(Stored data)
▼

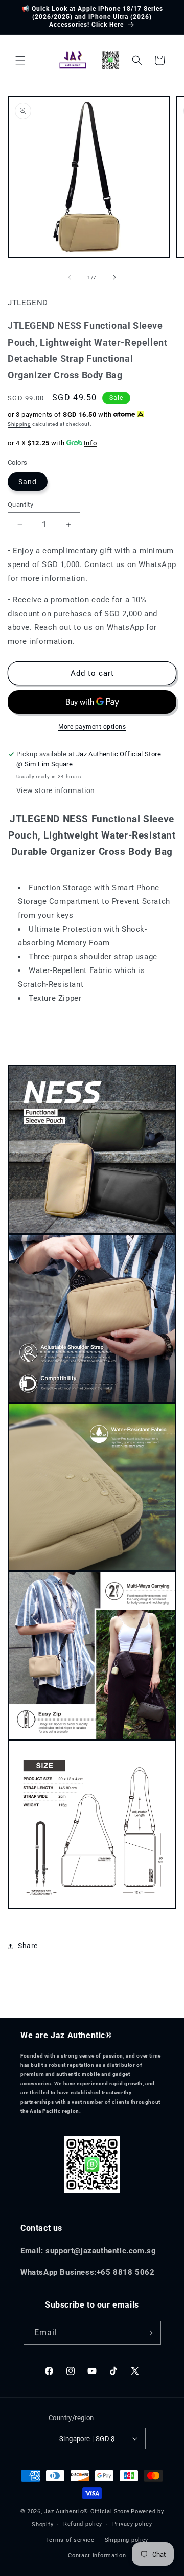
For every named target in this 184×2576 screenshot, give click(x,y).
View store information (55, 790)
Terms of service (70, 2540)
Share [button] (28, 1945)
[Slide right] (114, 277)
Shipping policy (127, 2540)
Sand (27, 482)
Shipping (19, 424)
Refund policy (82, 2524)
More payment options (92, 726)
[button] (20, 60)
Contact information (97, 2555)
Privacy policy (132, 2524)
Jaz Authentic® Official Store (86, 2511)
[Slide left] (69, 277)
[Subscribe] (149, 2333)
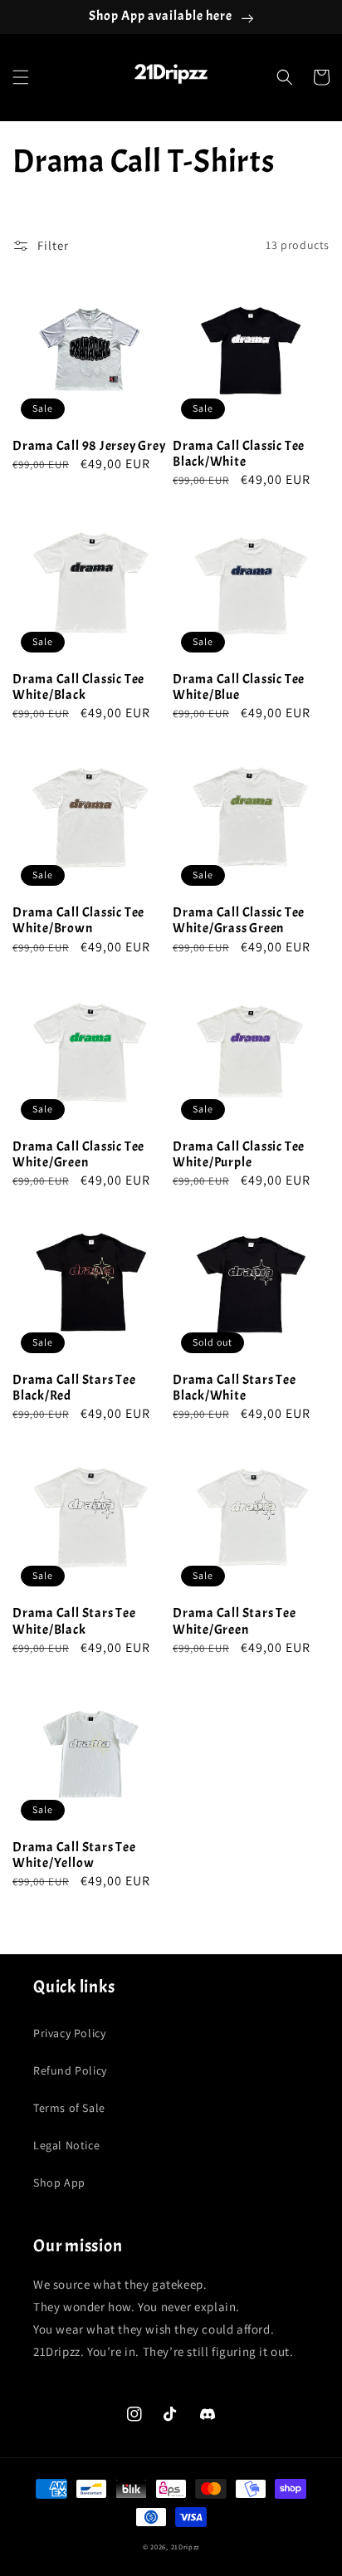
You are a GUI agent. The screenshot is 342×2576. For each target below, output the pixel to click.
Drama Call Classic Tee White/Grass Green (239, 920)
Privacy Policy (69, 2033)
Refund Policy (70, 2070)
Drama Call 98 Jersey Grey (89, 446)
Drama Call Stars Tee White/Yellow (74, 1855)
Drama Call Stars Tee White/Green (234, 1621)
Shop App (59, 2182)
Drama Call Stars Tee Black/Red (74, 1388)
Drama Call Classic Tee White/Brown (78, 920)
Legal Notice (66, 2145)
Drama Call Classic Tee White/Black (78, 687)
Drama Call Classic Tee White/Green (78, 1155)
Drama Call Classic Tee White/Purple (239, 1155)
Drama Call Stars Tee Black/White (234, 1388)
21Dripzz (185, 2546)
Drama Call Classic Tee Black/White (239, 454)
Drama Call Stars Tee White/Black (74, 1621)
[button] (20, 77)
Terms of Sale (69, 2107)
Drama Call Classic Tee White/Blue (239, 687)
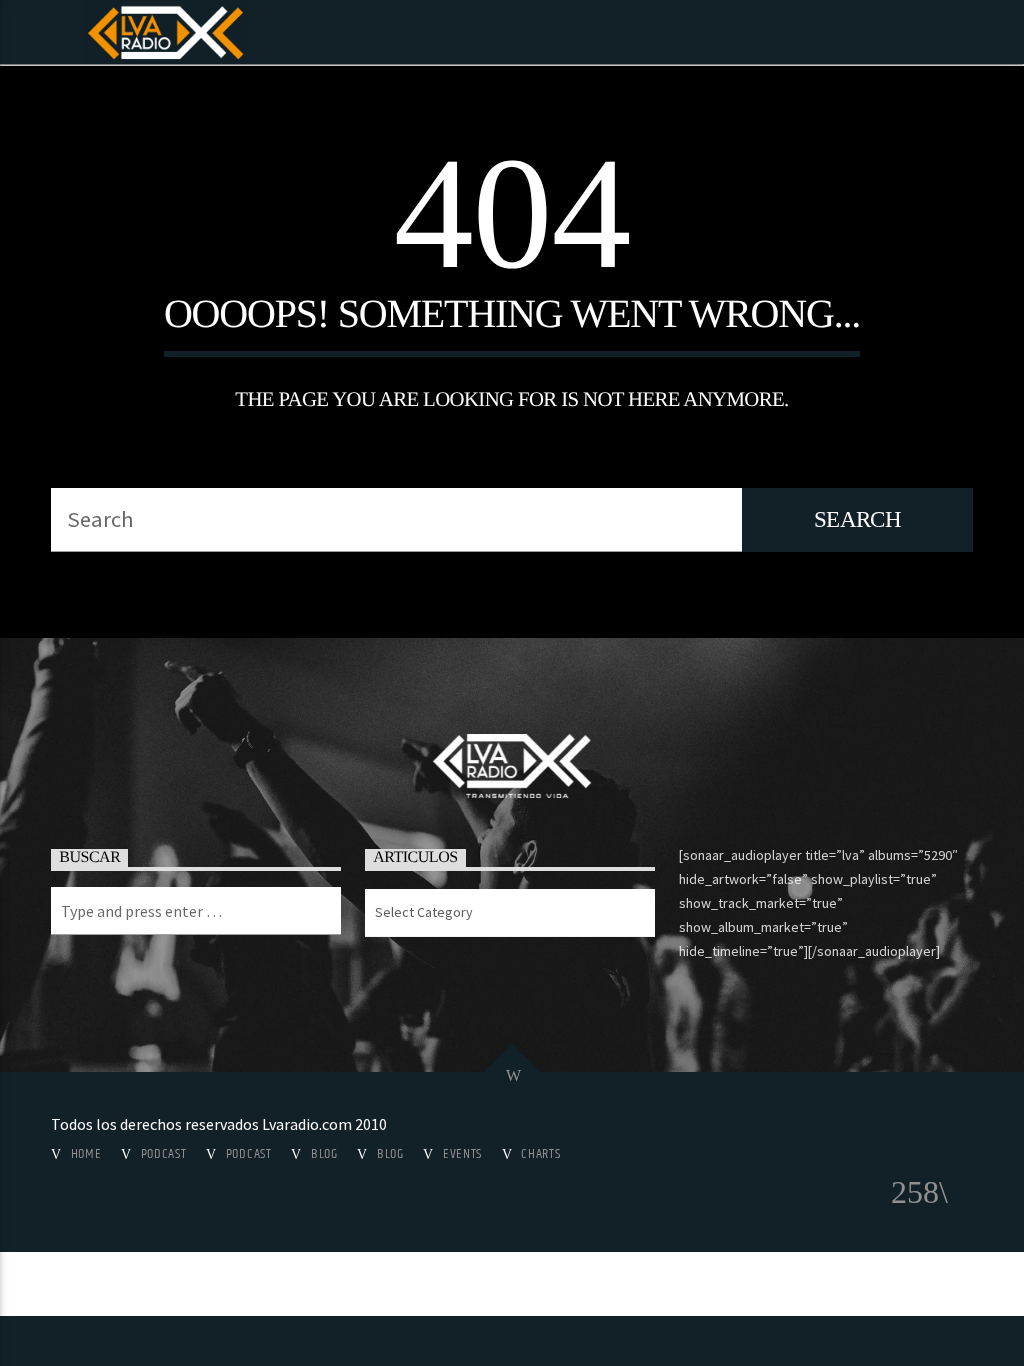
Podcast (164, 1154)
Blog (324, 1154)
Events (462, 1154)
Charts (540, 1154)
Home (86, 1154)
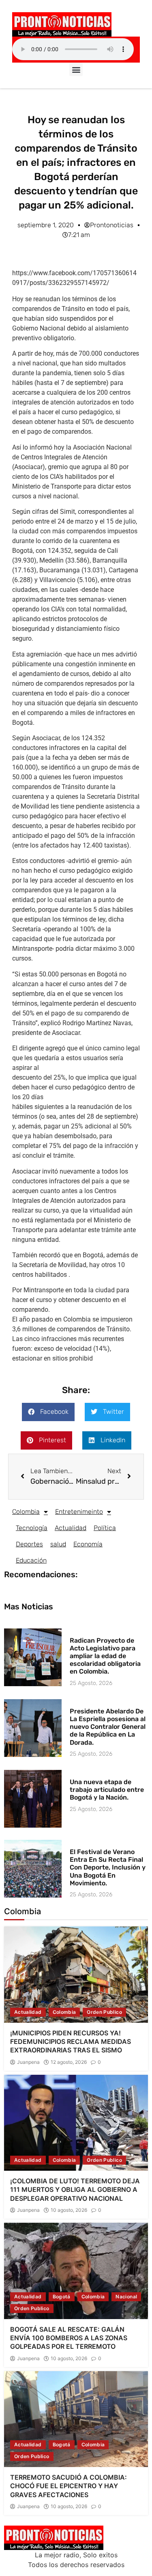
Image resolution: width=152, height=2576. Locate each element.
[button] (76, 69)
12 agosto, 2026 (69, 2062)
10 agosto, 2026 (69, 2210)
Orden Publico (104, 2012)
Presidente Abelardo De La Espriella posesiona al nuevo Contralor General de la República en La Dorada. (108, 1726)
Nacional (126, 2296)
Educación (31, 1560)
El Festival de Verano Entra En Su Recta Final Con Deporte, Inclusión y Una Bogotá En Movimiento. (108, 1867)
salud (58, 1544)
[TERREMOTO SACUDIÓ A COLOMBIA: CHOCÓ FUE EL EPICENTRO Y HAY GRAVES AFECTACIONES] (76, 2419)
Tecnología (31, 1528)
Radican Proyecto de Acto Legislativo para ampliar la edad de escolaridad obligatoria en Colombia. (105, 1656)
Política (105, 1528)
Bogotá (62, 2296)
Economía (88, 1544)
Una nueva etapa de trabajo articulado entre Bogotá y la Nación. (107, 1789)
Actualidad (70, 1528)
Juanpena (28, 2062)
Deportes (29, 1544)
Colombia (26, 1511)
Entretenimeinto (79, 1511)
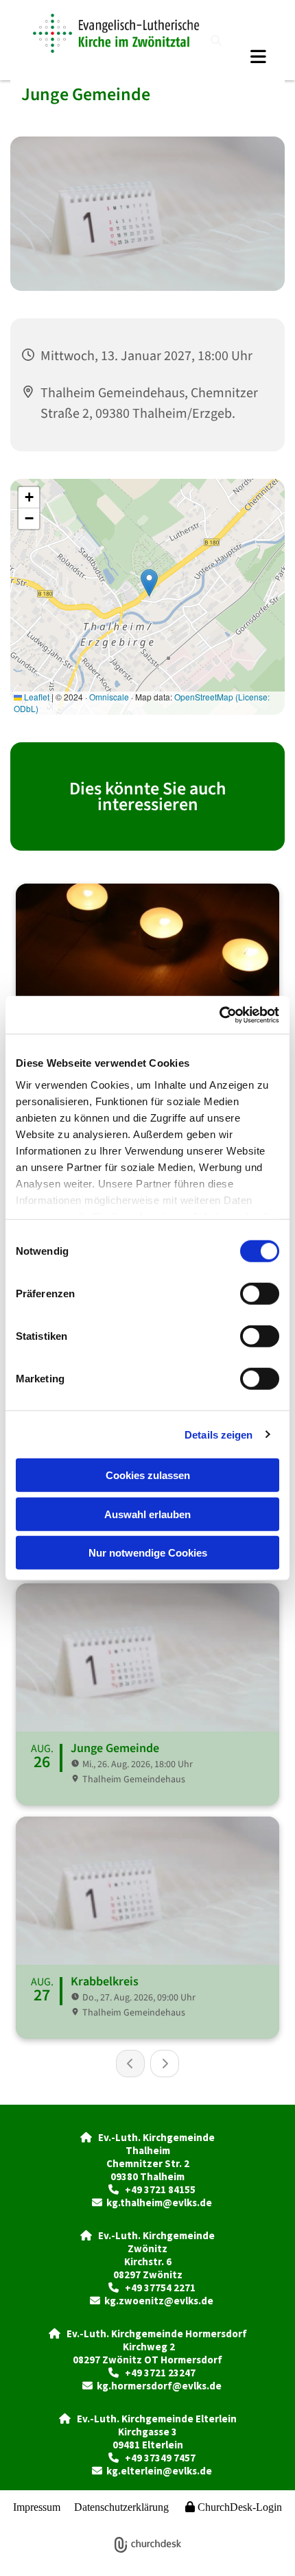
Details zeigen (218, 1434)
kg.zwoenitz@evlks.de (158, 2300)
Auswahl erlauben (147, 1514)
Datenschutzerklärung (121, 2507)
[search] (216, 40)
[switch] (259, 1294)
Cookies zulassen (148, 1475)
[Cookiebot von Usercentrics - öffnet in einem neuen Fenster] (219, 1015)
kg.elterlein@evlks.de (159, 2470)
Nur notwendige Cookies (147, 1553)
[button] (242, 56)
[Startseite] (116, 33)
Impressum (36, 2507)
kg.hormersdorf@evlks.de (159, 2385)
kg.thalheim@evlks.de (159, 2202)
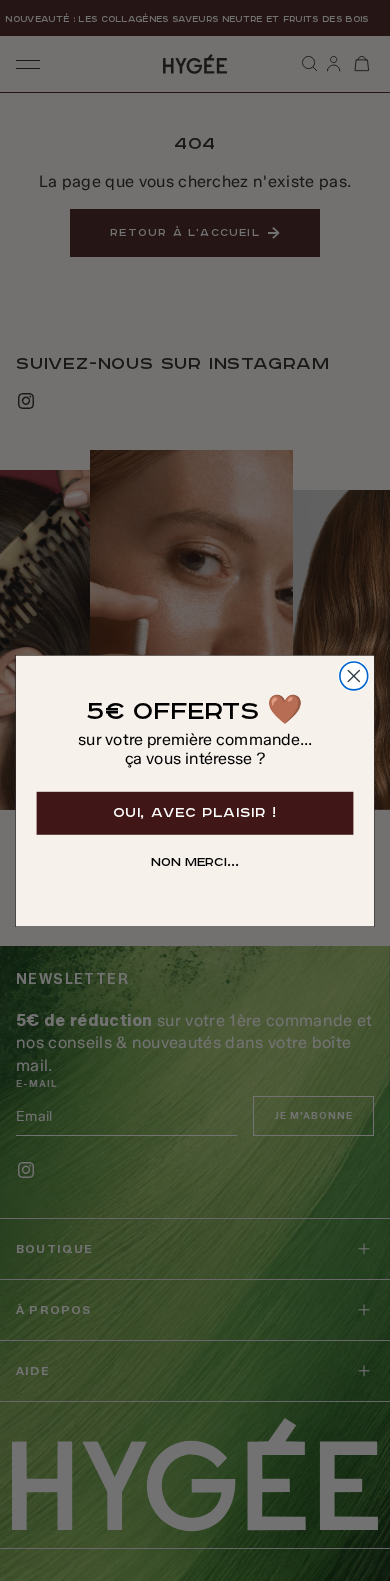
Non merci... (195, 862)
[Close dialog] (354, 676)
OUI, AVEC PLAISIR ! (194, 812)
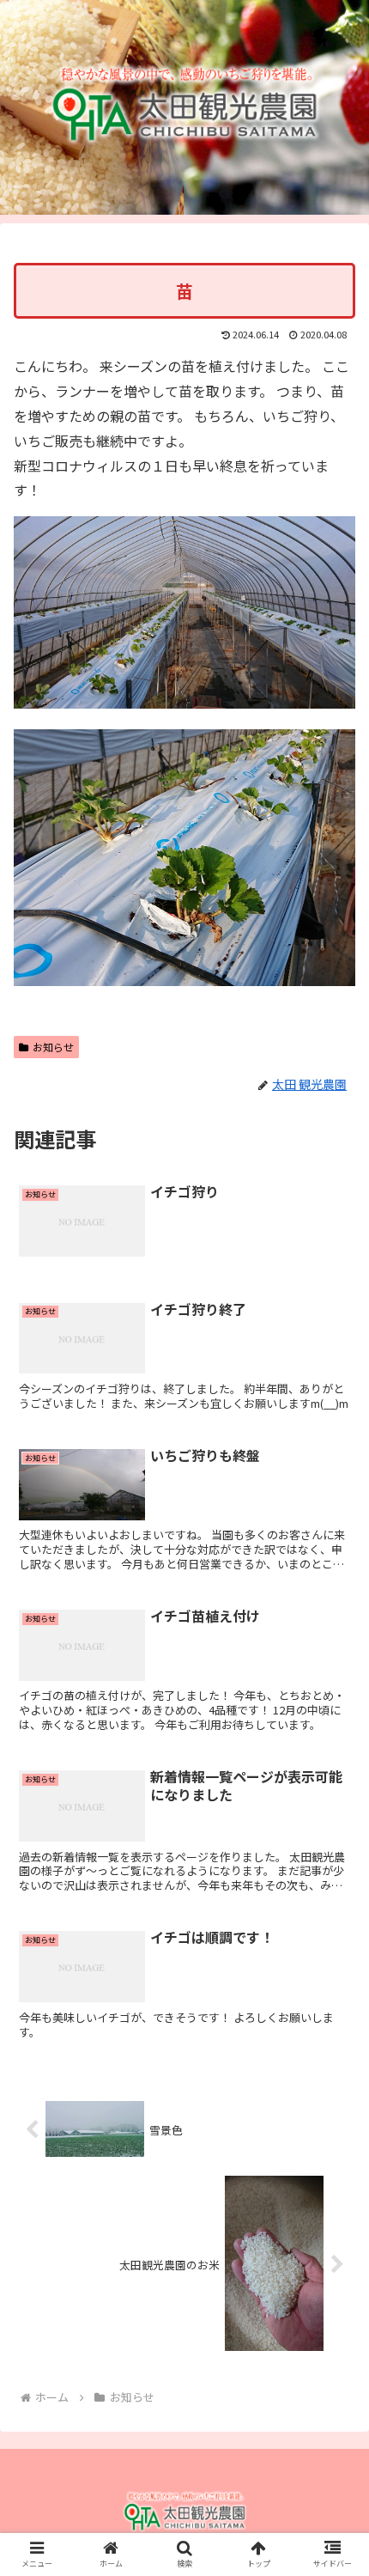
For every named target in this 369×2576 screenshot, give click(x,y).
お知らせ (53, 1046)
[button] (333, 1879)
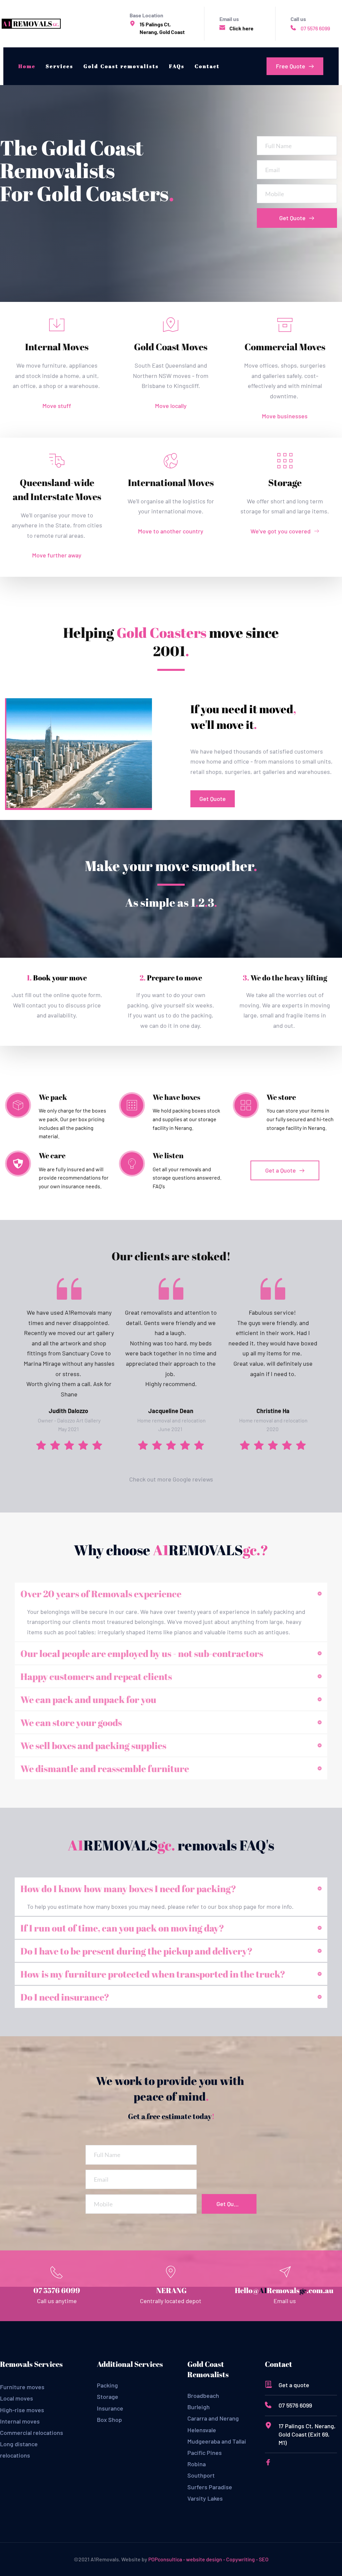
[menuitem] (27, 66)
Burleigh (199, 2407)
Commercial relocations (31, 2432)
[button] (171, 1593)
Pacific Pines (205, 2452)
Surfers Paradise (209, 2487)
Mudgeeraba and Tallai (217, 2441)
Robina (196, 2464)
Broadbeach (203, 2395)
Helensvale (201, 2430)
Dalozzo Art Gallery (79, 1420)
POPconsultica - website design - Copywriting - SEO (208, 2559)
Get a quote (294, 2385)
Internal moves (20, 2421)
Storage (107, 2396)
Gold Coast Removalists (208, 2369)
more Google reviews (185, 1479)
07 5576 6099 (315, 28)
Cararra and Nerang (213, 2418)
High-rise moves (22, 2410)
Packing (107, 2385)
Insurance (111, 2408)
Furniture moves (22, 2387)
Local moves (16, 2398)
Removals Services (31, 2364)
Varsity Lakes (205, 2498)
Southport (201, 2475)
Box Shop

▲

_What you have to do_: Omit the images and transcribe all of the records above word for word.

_Result of this exercise_:
For every named target in this 184×2576 screenshot, give click(x,y).
View store information (55, 790)
Terms of service (70, 2540)
Share [button] (28, 1945)
[Slide right] (114, 277)
Shipping policy (127, 2540)
Sand (27, 482)
Shipping (19, 424)
Refund policy (82, 2524)
More payment options (92, 726)
[button] (20, 60)
Contact information (97, 2555)
Privacy policy (132, 2524)
Jaz Authentic® Official Store (86, 2511)
[Slide left] (69, 277)
[Subscribe] (149, 2333)
You are a GUI agent. The screenshot is 342×2576. For each target below, output the pixel to click.
Drama Call Classic Tee White/Grass Green (239, 920)
Privacy Policy (69, 2033)
Refund Policy (70, 2070)
Drama Call 98 Jersey Grey (89, 446)
Drama Call Stars Tee White/Yellow (74, 1855)
Drama Call Stars Tee White/Green (234, 1621)
Shop App (59, 2182)
Drama Call Stars Tee Black/Red (74, 1388)
Drama Call Classic Tee White/Brown (78, 920)
Legal Notice (66, 2145)
Drama Call Classic Tee White/Black (78, 687)
Drama Call Classic Tee White/Green (78, 1155)
Drama Call Classic Tee White/Purple (239, 1155)
Drama Call Stars Tee Black/White (234, 1388)
21Dripzz (185, 2546)
Drama Call Classic Tee Black/White (239, 454)
Drama Call Stars Tee White/Black (74, 1621)
[button] (20, 77)
Terms of Sale (69, 2107)
Drama Call Classic Tee White/Blue (239, 687)
Podcast (164, 1154)
Blog (324, 1154)
Events (462, 1154)
Charts (540, 1154)
Home (86, 1154)
Image resolution: width=152, height=2576. Locate each element.
[button] (76, 69)
12 agosto, 2026 (69, 2062)
10 agosto, 2026 (69, 2210)
Orden Publico (104, 2012)
Presidente Abelardo De La Espriella posesiona al nuevo Contralor General de la República en La Dorada. (108, 1726)
Nacional (126, 2296)
Educación (31, 1560)
El Festival de Verano Entra En Su Recta Final Con Deporte, Inclusión y Una Bogotá En Movimiento. (108, 1867)
salud (58, 1544)
[TERREMOTO SACUDIÓ A COLOMBIA: CHOCÓ FUE EL EPICENTRO Y HAY GRAVES AFECTACIONES] (76, 2419)
Tecnología (31, 1528)
Radican Proyecto de Acto Legislativo para ampliar la edad de escolaridad obligatoria en Colombia. (105, 1656)
Política (105, 1528)
Bogotá (62, 2296)
Economía (88, 1544)
Una nueva etapa de trabajo articulado entre Bogotá y la Nación. (107, 1789)
Actualidad (70, 1528)
Juanpena (28, 2062)
Deportes (29, 1544)
Colombia (26, 1511)
Entretenimeinto (79, 1511)
Details zeigen (218, 1434)
kg.zwoenitz@evlks.de (158, 2300)
Auswahl erlauben (147, 1514)
Datenschutzerklärung (121, 2507)
[search] (216, 40)
[switch] (259, 1294)
Cookies zulassen (148, 1475)
[Cookiebot von Usercentrics - öffnet in einem neuen Fenster] (219, 1015)
kg.elterlein@evlks.de (159, 2470)
Nur notwendige Cookies (147, 1553)
[button] (242, 56)
[Startseite] (116, 33)
Impressum (36, 2507)
kg.hormersdorf@evlks.de (159, 2385)
kg.thalheim@evlks.de (159, 2202)
Non merci... (195, 862)
[Close dialog] (354, 676)
OUI, AVEC PLAISIR ! (194, 812)
For every named target in this 369×2576 screenshot, give click(x,y).
お知らせ (53, 1046)
[button] (333, 1879)
[menuitem] (27, 66)
Burleigh (199, 2407)
Commercial relocations (31, 2432)
[button] (171, 1593)
Pacific Pines (205, 2452)
Surfers Paradise (209, 2487)
Mudgeeraba and Tallai (217, 2441)
Robina (196, 2464)
Broadbeach (203, 2395)
Helensvale (201, 2430)
Dalozzo Art Gallery (79, 1420)
POPconsultica - website design - Copywriting - SEO (208, 2559)
Get a quote (294, 2385)
Internal moves (20, 2421)
Storage (107, 2396)
Gold Coast Removalists (208, 2369)
more Google reviews (185, 1479)
07 5576 6099 (315, 28)
Cararra and Nerang (213, 2418)
High-rise moves (22, 2410)
Packing (107, 2385)
Insurance (111, 2408)
Furniture moves (22, 2387)
Local moves (16, 2398)
Removals Services (31, 2364)
Varsity Lakes (205, 2498)
Southport (201, 2475)
Box Shop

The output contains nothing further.